In order to conclude the doctoral course, the student must attend the Teaching Internship I and II disciplines. In these disciplines, the student can commit a maximum of 4 (four) hours per week to the development of tutoring projects, with a maximum of 2 (two) hours in the classroom.

After taking the credits, the student must defend his thesis proposal in a Qualifying Examination, within the limit of two years after his entry into the doctorate. This defense takes place before a board composed of three examiners, doctors, and must have among its members an internal examiner of the program (president) and an examiner external to the UFJF. The supervisor and co-supervisors are not part of the qualifying panel. One of the requirements for the qualifying exam is to have a complete article published, or accepted (without pending) for publication, in an event or journal, national or international, indexed in one of the following databases: Qualis (CAPES), JCR (ISI), or SJR (Scopus). In this way, it is expected that the student who already has some preliminary result to be presented.

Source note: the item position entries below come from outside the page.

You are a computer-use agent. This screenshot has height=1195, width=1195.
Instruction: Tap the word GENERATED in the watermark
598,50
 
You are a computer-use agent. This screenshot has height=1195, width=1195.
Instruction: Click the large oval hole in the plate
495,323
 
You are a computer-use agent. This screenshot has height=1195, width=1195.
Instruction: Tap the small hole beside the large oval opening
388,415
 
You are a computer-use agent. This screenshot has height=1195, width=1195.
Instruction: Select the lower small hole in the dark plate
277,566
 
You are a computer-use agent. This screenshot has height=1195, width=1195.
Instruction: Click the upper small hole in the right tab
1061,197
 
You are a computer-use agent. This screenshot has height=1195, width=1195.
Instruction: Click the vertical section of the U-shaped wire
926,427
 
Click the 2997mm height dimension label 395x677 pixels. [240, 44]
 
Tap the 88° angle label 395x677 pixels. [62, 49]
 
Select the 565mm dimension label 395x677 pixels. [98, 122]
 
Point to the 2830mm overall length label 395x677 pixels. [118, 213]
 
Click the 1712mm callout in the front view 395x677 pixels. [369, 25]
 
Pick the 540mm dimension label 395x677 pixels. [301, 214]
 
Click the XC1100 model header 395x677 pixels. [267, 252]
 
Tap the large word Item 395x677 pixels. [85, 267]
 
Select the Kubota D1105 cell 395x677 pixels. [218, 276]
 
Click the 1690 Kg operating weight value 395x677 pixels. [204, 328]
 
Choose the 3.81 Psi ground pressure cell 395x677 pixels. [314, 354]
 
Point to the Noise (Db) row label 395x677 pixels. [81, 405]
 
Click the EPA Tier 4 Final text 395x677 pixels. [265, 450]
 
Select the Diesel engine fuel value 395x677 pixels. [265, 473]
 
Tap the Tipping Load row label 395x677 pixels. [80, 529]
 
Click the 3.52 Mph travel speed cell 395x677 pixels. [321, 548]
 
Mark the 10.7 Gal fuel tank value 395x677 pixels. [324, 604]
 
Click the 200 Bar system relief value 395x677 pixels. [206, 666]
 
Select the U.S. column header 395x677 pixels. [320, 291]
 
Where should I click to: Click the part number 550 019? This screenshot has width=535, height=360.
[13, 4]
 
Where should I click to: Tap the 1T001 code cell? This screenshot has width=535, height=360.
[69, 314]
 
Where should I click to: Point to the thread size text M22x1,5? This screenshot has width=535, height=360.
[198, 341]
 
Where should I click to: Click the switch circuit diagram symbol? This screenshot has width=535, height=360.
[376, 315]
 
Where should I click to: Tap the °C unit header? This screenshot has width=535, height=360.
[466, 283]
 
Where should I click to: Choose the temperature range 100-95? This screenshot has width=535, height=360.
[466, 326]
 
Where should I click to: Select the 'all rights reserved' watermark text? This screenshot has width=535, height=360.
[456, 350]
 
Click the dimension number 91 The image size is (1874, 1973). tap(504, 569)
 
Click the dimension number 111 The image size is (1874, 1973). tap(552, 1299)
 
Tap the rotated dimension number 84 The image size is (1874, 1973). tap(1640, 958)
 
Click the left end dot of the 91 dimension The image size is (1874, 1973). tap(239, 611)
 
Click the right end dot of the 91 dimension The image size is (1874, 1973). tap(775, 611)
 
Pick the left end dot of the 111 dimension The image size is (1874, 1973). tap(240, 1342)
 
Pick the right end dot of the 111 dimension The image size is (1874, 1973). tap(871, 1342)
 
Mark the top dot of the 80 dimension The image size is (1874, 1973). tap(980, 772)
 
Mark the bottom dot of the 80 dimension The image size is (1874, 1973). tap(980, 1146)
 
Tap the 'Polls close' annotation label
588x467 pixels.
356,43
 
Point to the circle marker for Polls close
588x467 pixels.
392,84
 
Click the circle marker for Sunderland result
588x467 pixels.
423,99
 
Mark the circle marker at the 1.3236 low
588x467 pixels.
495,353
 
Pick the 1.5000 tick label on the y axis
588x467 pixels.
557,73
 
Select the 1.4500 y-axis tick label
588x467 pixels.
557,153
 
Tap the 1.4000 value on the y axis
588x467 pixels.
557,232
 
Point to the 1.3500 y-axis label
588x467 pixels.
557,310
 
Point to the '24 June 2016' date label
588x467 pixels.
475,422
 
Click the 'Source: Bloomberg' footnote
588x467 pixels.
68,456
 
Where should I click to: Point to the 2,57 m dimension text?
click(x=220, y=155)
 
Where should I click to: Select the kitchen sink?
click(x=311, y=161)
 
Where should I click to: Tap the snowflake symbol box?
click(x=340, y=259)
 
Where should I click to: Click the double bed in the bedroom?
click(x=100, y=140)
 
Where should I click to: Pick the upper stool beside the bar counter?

The new regiment of the program also established that the doctoral student must present a Doctoral Follow-up Seminar, which aims to evaluate the student’s development in the theme of the doctoral thesis chosen as his object of study. To present this seminar, the student must meet the following prerequisites: have been approved in the qualifying exam; have a complete article submitted for publication in a national or international journal, indexed in one of the following databases: Qualis (CAPES), JCR (ISI), or SJR (Scopus). This submission must be distinct from that submitted for the Qualifying Exam prerequisites.

To obtain a doctor’s degree, after completing all the necessary credits and passing all the exams, the doctoral student must prepare, defend and have his doctoral thesis approved, with an original scientific contribution and directed to a line of research. from the program.